======== Exercise data ========

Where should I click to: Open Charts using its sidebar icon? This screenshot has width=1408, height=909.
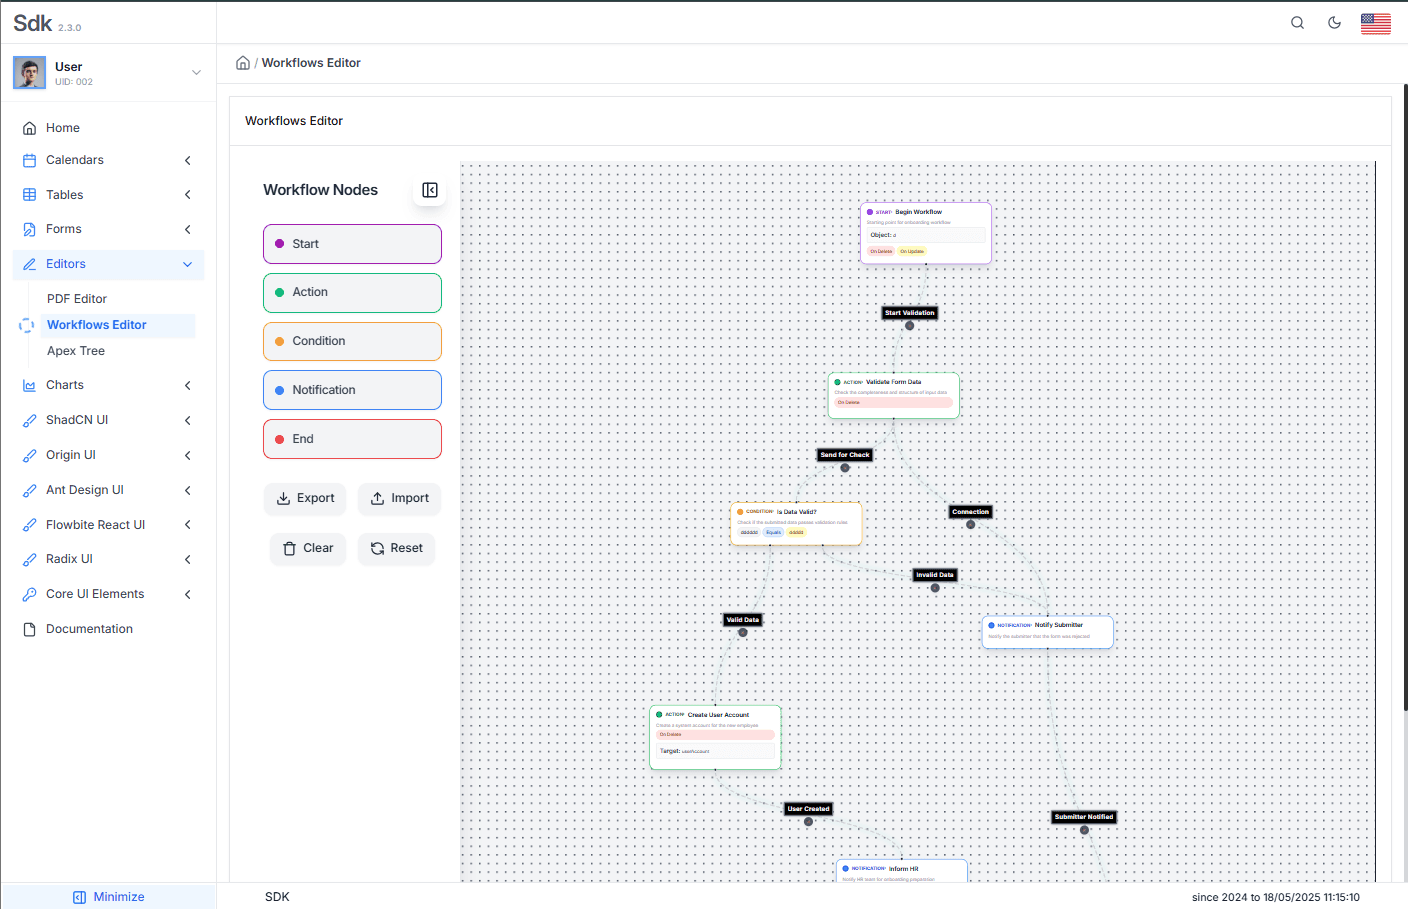click(28, 385)
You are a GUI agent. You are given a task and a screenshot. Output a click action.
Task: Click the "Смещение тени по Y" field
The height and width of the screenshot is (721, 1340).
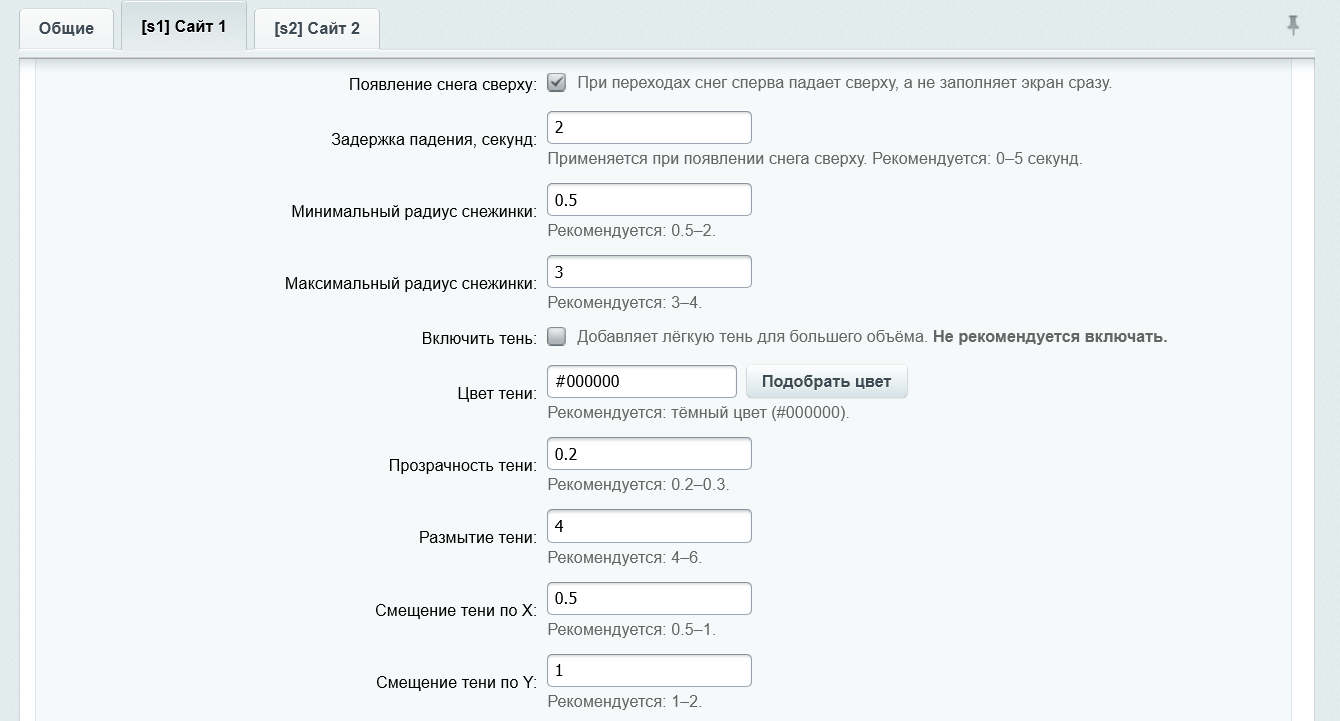pos(648,670)
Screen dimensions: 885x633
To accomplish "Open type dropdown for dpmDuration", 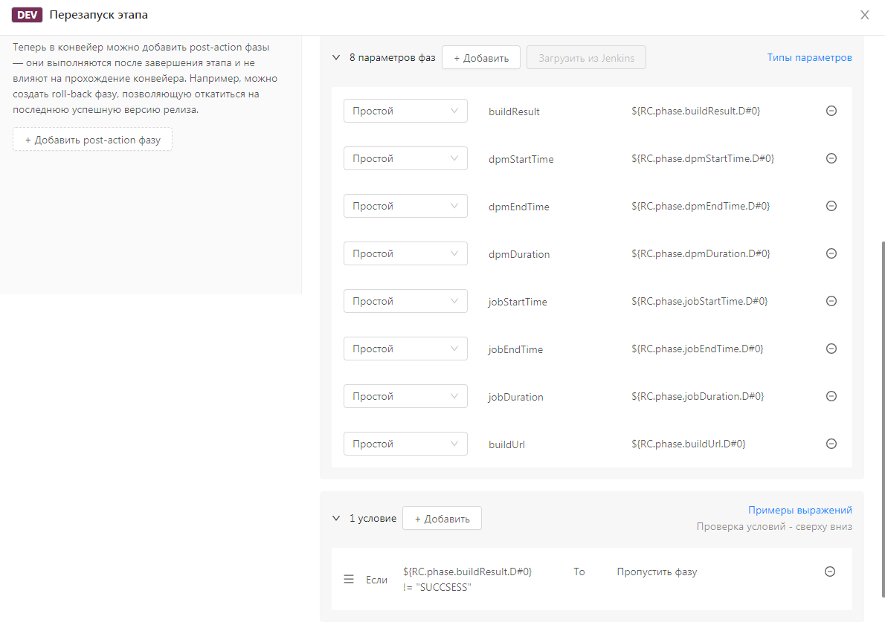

========

• [Exercise brief]: Output the records verbatim without pictures.

• [Output]:
Where should I click to: Open Charts using its sidebar icon? This screenshot has width=1408, height=909.
click(28, 385)
You are a GUI agent. You are given a task and a screenshot. Output a click action.
Task: Click the "Смещение тени по Y" field
The height and width of the screenshot is (721, 1340).
pos(648,670)
Screen dimensions: 885x633
To accomplish "Open type dropdown for dpmDuration", 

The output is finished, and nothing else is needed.